Познакомился я с Ф. М. Достоевским зимою 1848 года. Это было тяжелое время для тогдашней образованной молодежи. С первых дней парижской февральской революции самые неожиданные события сменялись в Европе одни другими. Небывалые реформы Пия IX отозвались восстаниями в Милане, Венеции, Неаполе, взрыв свободных идей в Германии вызвал революцию в Берлине и Вене. Казалось, готовится какое-то общее! перерождение всего европейского мира. Гнилые основы старой реакции падали, и новая жизнь зачиналась во всей Европе. Но в то же время в России господствовал тяжелый застой, наука и печать все более и более стеснялись, и придавленная общественная жизнь ничем не проявляла своей деятельности. Из-за границы проникала контрабандным путем масса либеральных сочинений, как ученых, так и чисто-литературных, во французских и немецких газетах, несмотря на их кастрирование, беспрестанно проходили возбудительные статьи, а между тем у нас больше, чем когда-нибудь, стеснялась научная и литературная деятельность, и цензура заразилась самой острой книгобоязнью. Понятно, как все это действовало раздражительно на молодых! людей, которые, с одной сторону, из проникающих из-за границы книг знакомились не только с либеральными идеями,, да и с самыми крайними программами социализма, а с другой — видели у нас преследование всякой мало-мальски свободной мысли, читали жгучие речи, произносимые во французской палате, на франкфуртском съезде, и в то же время понимали, что легко можно пострадать за какое-нибудь недозволенное сочинение, даже за неосторожное слово!.. Чуть не каждая заграничная почта приносила известие о новых правах, даруемых, волей или неволей, народам, а между тем в русском обществе ходили только слухи о новых ограничениях и стеснениях. Кто помнит то время, тот знает, как все это отзывалось на умах интеллигентной молодежи.

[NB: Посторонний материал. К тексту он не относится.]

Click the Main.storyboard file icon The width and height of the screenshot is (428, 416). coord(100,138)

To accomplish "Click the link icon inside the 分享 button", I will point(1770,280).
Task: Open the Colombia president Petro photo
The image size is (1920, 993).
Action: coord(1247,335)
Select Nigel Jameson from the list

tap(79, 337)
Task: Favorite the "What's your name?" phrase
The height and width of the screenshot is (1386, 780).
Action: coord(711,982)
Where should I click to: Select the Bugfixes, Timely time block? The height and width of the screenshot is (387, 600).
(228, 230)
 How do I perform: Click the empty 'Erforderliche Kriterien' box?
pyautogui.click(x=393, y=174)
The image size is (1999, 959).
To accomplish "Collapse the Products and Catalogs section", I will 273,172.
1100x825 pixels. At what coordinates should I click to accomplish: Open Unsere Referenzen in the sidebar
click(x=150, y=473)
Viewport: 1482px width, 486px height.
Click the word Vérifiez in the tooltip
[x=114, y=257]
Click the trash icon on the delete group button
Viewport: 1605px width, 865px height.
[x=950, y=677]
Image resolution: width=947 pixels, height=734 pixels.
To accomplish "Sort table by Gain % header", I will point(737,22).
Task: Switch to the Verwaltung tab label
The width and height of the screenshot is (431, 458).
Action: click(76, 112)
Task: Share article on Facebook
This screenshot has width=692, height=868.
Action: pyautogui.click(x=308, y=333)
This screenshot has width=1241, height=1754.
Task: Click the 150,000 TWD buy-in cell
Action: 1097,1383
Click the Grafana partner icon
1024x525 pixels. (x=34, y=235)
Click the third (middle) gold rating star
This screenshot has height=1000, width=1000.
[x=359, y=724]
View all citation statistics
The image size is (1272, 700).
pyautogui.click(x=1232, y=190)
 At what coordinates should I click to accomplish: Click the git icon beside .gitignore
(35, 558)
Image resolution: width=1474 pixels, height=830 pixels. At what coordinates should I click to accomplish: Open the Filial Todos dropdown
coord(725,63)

И вот в Петербурге начали мало-ло-малу образовываться небольшие кружки близких по образу мыслей молодых людей, недавно покинувших высшие учебные заведения, сначала с единственной целью сойтись в приятельском доме, поделиться новостями и слухами, обменяться идеями, поговорить свободно, не опасаясь постороннего нескромного уха и языка. В таких приятельских кружках завязывались новые знакомства, закреплялись дружеские связи. Чаще всего бывал я на еженедельных вечерах у тогдашнего моего сослуживца Иринарха Ивановича, Введенского, известного переводчика Диккенса. Обычными посетителями там были В. В. Дерикер — литератор и впоследствии доктор-гомеопат, Н. Г. Чернышевский и Г. Е. Благосветлов, тогда еще студенты, и преподаватель русской словесности в одной из столичных гимназий, а потом помощник инспектора классов в Смольном монастыре А. М. Печкин. На вечерах говорили, большею частью, о литературе и европейских событиях. Те же молодые люди бывали и у меня.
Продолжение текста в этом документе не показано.